Fundamental units in orders This is a problem from Neukirch's book on Algebraic Number Theory.  
Let $a$ and $b$ be positive integers that are not perfect squares. How does one show that the fundamental unit of the order $$\mathbb{Z}+\mathbb{Z}\sqrt{a}$$ of the field $\mathbb{Q}(\sqrt{a})$ is also the fundamental unit of the order $$\mathbb{Z} + \mathbb{Z}\sqrt{a}+\mathbb{Z}\sqrt{-b} + \mathbb{Z}\sqrt{a}\sqrt{-b}$$ of $\mathbb{Q}(\sqrt{a},\sqrt{-b})?$
I tried to brute force this, by simply letting $\epsilon$ be the fundamental unit of the order $\mathbb{Z}+\mathbb{Z}\sqrt{a},$ and then trying to show that it is not of the form $\eta^k$ for some $$\eta \in \mathbb{Z} + \mathbb{Z} \sqrt{a} + \mathbb{Z}\sqrt{-b} + \mathbb{Z}\sqrt{a}\sqrt{-b}.$$ This quickly seemed to get out of hand though.
 A: I'll assume $\newcommand{\Q}{\Bbb Q}\Q(\sqrt a,\sqrt{-b})$ has only two roots of unity. There will only be many finitely many exceptions to this.
Let $\newcommand{\ep}{\varepsilon}\ep>1$ be the fundamental unit of
$R=\newcommand{\Z}{\Bbb Z}\Z[\sqrt a]$ and consider $S=\Z[\sqrt a,\sqrt{-b}]$. The unit group of $S$ is $\{\pm1\}\times\left<\eta\right>$
for some $\eta$. But $N:\alpha\mapsto|\alpha|^2$ is a homomorphism
from $S^\times$ to $R^\times$ and takes $\ep$ to $\ep^2$. So the image
of $N$ is either $\left<\ep\right>$ or $\left<\ep^2\right>$. In the latter case then $S^\times$ is just $R^\times$. In the former case, we can assume that $\eta^2=\pm\ep$. Either $\eta=\sqrt{\ep}$ or $\eta=\sqrt{-\ep}$.
Consider the fields $K=\Q(\sqrt{\pm\ep})$. If we can show these are
not elementary Abelian over $\Q$ we will have succeeded.
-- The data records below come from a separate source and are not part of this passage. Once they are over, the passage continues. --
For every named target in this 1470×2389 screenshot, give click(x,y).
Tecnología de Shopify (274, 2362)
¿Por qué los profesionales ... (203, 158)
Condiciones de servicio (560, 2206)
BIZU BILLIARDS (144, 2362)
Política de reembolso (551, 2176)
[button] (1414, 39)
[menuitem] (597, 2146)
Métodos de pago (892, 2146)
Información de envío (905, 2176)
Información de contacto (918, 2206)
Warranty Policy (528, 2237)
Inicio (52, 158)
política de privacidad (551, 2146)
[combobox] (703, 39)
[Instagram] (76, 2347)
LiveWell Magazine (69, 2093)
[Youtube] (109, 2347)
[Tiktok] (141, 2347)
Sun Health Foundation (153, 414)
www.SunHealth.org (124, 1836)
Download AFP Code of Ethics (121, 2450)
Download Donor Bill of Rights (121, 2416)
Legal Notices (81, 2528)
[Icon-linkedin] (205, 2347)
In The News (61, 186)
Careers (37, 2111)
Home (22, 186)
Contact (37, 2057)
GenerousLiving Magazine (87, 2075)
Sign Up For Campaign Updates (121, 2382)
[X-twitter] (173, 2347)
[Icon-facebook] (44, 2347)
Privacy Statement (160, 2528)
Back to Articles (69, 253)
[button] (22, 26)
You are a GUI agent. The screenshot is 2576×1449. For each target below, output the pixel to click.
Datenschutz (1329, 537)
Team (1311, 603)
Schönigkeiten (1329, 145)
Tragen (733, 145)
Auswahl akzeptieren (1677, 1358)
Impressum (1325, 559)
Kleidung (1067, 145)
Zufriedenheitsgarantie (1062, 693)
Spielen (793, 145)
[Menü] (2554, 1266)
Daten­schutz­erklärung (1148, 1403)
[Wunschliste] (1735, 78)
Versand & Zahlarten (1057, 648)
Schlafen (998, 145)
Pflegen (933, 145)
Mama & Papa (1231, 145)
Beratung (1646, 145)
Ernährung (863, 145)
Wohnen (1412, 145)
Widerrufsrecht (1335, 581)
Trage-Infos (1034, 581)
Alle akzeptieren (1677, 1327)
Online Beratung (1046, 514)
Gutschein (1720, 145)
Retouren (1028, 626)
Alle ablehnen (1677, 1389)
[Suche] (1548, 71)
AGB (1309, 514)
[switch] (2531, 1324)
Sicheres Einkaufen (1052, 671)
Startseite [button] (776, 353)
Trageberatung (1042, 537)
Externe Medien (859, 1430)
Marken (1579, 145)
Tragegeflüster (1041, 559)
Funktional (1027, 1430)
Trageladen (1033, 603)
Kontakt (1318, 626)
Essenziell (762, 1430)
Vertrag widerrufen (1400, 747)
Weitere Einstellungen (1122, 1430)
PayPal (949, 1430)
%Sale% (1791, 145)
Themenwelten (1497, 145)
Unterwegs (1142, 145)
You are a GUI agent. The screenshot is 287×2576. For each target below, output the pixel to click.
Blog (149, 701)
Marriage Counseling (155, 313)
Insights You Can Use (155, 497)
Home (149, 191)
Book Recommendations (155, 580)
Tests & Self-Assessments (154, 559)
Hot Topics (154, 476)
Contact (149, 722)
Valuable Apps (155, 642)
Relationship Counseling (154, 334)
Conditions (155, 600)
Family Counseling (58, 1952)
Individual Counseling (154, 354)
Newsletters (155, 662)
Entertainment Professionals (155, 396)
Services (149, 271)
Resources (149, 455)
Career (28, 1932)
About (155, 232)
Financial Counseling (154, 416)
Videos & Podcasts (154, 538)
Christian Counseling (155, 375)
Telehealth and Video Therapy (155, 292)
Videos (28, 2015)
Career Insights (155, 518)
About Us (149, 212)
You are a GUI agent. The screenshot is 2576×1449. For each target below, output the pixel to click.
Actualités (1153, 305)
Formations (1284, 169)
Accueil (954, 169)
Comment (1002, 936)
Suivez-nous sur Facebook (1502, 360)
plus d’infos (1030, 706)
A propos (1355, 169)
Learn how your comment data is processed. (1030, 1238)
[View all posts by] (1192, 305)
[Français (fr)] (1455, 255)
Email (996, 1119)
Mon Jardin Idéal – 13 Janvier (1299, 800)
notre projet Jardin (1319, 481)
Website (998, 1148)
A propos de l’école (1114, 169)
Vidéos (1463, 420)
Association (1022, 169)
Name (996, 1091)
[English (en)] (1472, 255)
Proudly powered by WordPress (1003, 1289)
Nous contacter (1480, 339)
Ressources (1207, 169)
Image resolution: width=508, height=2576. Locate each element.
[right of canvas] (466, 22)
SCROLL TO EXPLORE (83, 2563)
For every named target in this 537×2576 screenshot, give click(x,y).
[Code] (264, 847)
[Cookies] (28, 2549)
For a start we need $K$ to be Galois over $\Q$. This means
that $K=\Q(\sqrt{\pm\ep'})$ where $\ep'$ is the conjugate of
$\ep$ over $\Q$. By Kummer theory $\ep\ep'$ must be a square
in $\Q(\sqrt a)$. This is only possible if $\ep\ep'=1$.
To get an imaginary extension, we need $K=\Q(\sqrt{-\ep})$.
We must have $\eta^2=-\ep$. But $|\eta|^2=\ep$ and so $\eta$
is totally imaginary: $\eta=u\sqrt{-b}+v\sqrt{-ab}$. Unless
$b=1$, $\ep=-\eta^2$ is divisible by $b$.